• Page extract:
World Food Safety Day is June 7, 2026
Every few years a number comes along that stops me cold, even after three decades of doing this work. This week, that number is 866 million.
That is how many people the World Health Organization estimates get sick from unsafe food every single year. And 1.5 million of them die. The new WHO estimates, published this week in The Lancet Global Health and timed to World Food Safety Day on June 7, are the most complete accounting of the global toll of foodborne disease we have ever had. They cover 42 hazards — bacteria, viruses, parasites, and, for the first time on this scale, chemical contaminants like arsenic, lead, and methylmercury — across 194 countries from 2000 through 2021.
I have spent my entire career representing the people behind statistics like these. The toddler with hemolytic uremic syndrome on dialysis after eating a hamburger. The grandmother who never came home from the hospital after a Listeria-contaminated cantaloupe. The families I have sat with in living rooms across this country who had no idea that a meal could take everything from them. So, when WHO puts a number like 866 million on the table, I don’t see a spreadsheet. I see 866 million living rooms.
The part that should make all of us angry
Here is what I cannot get past: children under five are only about 9% of the world’s population, but they account for nearly a third of all foodborne illness — and they bear a brutal share of the deaths, mostly from diarrheal disease. The smallest, most vulnerable people on earth are paying the highest price for a problem we know how to prevent.
And it is wildly unequal. WHO found that Africa and South-East Asia together carry roughly three-quarters of the world’s foodborne illnesses and about 60% of the deaths. A child’s risk of dying from contaminated food has nothing to do with what the child did, and almost everything to do with where that child was born — whether there is clean water, reliable refrigeration, basic sanitation, and a doctor within reach.

• Exercise data:
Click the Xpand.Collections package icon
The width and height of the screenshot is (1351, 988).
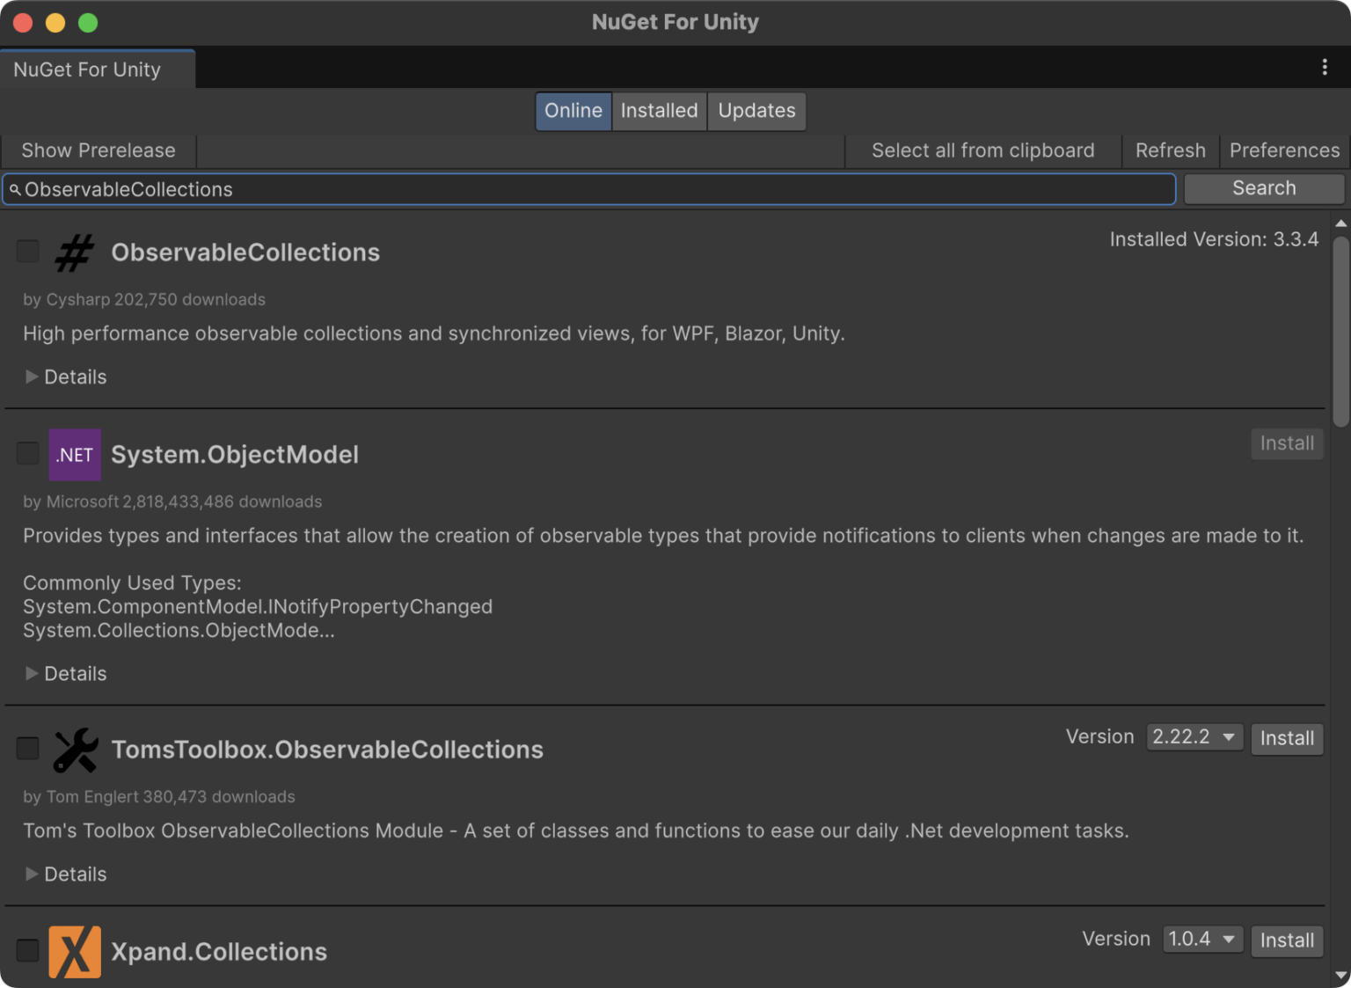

• Task requirements: Edit the food safety text between "I have spent" and "million living rooms.", inclusive, and write that stretch out again with "hamburger" changed to "cheeseburger". These lines come from a separate source.

• Written reply:
I have spent my entire career representing the people behind statistics like these. The toddler with hemolytic uremic syndrome on dialysis after eating a cheeseburger. The grandmother who never came home from the hospital after a Listeria-contaminated cantaloupe. The families I have sat with in living rooms across this country who had no idea that a meal could take everything from them. So, when WHO puts a number like 866 million on the table, I don’t see a spreadsheet. I see 866 million living rooms.